> AIM OF THE TASK
Read the lines of the data below and retrieve those with "price".
%%
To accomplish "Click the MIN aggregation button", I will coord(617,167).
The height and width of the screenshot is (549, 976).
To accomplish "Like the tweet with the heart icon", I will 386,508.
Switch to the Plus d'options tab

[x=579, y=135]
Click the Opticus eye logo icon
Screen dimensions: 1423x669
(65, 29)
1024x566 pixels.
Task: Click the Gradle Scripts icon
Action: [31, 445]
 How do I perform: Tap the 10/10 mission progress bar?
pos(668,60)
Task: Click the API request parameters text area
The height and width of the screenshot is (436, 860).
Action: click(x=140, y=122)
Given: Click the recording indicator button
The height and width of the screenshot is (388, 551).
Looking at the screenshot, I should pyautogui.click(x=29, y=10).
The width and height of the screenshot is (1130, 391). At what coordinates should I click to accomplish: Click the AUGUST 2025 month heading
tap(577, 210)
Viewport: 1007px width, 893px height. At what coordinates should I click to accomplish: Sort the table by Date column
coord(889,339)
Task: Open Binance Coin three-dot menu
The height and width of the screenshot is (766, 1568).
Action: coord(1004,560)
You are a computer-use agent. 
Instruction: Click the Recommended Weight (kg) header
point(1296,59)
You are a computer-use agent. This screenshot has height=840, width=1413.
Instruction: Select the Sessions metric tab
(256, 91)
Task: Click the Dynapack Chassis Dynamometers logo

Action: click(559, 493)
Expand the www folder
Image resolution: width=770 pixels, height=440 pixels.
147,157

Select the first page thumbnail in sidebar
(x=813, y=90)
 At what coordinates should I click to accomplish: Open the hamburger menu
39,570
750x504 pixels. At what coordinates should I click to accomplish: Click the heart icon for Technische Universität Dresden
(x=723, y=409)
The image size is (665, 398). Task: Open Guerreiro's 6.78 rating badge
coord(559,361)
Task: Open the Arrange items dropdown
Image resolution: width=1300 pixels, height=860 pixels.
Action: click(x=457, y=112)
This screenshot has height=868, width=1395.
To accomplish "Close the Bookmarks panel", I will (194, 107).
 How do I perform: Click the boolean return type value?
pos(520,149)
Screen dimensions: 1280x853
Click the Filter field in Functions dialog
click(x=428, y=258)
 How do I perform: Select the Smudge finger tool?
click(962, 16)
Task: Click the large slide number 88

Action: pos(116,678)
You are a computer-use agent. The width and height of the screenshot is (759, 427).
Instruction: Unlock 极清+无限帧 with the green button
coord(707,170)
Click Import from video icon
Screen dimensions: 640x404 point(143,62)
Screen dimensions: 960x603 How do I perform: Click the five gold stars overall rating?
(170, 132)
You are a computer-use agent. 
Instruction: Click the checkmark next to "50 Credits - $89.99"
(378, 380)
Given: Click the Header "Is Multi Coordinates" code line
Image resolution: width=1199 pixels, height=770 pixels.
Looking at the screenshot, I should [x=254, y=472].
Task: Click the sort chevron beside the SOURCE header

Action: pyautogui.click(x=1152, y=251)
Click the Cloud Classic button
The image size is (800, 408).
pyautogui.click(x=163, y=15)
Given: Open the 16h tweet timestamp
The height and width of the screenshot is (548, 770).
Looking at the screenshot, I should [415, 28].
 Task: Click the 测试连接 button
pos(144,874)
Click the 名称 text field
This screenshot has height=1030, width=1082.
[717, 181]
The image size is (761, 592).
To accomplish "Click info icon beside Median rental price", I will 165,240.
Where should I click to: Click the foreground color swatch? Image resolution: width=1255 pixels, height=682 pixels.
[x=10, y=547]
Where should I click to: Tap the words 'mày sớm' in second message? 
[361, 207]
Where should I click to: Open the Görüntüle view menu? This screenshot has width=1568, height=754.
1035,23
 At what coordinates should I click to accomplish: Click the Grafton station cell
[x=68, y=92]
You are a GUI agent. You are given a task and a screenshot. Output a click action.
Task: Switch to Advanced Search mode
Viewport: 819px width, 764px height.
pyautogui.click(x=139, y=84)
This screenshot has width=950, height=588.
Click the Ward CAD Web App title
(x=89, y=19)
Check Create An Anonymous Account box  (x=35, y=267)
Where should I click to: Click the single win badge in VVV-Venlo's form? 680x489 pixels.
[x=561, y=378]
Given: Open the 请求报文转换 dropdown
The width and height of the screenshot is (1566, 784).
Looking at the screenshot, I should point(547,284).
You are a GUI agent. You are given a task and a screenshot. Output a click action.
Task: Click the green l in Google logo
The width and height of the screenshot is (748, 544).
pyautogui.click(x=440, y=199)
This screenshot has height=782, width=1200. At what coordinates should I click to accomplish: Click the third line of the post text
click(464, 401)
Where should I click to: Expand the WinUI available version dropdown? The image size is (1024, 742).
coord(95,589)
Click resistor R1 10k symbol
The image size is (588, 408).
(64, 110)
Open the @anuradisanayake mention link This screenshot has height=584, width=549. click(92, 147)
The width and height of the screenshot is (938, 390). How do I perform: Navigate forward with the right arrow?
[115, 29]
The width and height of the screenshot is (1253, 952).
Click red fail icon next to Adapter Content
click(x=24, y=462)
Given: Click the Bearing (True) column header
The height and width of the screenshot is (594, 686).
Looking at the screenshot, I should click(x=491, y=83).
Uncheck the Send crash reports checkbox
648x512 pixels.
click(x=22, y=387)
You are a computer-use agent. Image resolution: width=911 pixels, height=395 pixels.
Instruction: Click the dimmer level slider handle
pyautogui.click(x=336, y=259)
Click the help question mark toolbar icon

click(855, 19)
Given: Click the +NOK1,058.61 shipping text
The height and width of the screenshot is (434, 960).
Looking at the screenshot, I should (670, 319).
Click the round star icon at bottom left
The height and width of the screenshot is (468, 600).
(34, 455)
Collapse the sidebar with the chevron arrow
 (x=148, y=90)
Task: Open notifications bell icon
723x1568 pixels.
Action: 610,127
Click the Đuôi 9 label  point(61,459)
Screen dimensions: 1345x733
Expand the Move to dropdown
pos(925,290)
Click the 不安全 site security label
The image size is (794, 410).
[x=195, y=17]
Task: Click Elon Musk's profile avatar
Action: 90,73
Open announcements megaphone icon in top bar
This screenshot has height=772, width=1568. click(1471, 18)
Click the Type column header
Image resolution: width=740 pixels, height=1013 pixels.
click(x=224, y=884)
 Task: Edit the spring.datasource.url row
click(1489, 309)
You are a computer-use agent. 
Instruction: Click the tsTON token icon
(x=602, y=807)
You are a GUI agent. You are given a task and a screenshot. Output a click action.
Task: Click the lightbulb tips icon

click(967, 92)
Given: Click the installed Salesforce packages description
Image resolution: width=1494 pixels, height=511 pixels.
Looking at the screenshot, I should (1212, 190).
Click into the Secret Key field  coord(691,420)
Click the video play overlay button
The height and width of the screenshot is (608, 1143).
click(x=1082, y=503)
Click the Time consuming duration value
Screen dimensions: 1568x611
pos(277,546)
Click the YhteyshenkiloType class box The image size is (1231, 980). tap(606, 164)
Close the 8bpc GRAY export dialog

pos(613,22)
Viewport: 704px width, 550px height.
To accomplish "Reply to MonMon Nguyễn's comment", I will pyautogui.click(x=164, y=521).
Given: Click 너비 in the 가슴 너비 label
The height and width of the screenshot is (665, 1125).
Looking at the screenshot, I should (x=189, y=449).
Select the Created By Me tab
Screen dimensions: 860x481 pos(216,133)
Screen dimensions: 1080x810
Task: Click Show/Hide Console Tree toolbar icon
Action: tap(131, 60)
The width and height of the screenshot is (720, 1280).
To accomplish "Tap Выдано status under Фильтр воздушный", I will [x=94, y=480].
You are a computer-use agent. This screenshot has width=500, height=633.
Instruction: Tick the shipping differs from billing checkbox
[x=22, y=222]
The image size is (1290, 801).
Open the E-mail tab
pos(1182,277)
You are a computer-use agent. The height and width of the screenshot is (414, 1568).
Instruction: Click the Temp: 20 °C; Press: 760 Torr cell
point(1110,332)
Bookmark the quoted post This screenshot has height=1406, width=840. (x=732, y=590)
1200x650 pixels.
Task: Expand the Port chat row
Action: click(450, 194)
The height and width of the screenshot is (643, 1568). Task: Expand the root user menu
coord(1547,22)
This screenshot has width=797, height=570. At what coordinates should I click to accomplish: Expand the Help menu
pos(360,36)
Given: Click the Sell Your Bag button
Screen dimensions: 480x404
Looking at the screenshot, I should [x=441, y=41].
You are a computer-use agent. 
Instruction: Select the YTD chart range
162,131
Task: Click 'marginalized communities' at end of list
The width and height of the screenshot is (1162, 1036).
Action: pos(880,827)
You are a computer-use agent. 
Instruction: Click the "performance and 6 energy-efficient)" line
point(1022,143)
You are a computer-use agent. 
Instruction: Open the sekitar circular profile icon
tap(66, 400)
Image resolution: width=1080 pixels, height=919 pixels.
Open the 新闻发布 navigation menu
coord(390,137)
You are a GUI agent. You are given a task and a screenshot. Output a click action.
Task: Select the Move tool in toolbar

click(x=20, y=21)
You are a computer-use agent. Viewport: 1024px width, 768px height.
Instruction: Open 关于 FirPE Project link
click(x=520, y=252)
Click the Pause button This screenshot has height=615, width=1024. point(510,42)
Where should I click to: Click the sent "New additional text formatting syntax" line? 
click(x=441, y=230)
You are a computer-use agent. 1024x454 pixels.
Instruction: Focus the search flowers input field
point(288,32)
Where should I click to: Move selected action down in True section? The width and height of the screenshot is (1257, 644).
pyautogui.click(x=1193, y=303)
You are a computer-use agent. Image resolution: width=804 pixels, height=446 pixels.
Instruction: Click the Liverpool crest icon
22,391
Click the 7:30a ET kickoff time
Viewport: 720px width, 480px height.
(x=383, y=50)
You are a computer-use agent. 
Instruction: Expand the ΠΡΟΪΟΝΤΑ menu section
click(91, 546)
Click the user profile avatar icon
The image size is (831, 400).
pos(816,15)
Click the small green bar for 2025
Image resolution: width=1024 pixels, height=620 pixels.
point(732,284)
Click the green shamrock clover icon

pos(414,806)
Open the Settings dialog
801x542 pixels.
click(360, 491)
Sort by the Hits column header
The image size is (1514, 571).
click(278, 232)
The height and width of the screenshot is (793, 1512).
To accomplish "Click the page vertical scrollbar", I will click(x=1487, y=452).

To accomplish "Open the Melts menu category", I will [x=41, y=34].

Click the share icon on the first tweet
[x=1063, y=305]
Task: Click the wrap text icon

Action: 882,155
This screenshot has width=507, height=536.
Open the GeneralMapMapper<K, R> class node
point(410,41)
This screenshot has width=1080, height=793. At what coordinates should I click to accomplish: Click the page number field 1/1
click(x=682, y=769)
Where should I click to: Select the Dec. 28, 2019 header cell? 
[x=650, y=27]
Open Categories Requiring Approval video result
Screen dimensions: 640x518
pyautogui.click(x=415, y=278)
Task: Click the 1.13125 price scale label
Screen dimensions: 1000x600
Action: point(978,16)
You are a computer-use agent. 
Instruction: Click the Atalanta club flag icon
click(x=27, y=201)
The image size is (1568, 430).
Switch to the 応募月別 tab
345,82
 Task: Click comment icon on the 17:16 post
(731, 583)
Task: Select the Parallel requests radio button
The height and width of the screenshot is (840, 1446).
%%
> ANSWER TO THE PROBLEM
To accomplish "Click info icon beside Median rental price", I will 165,240.
Task: Click the 1.13125 price scale label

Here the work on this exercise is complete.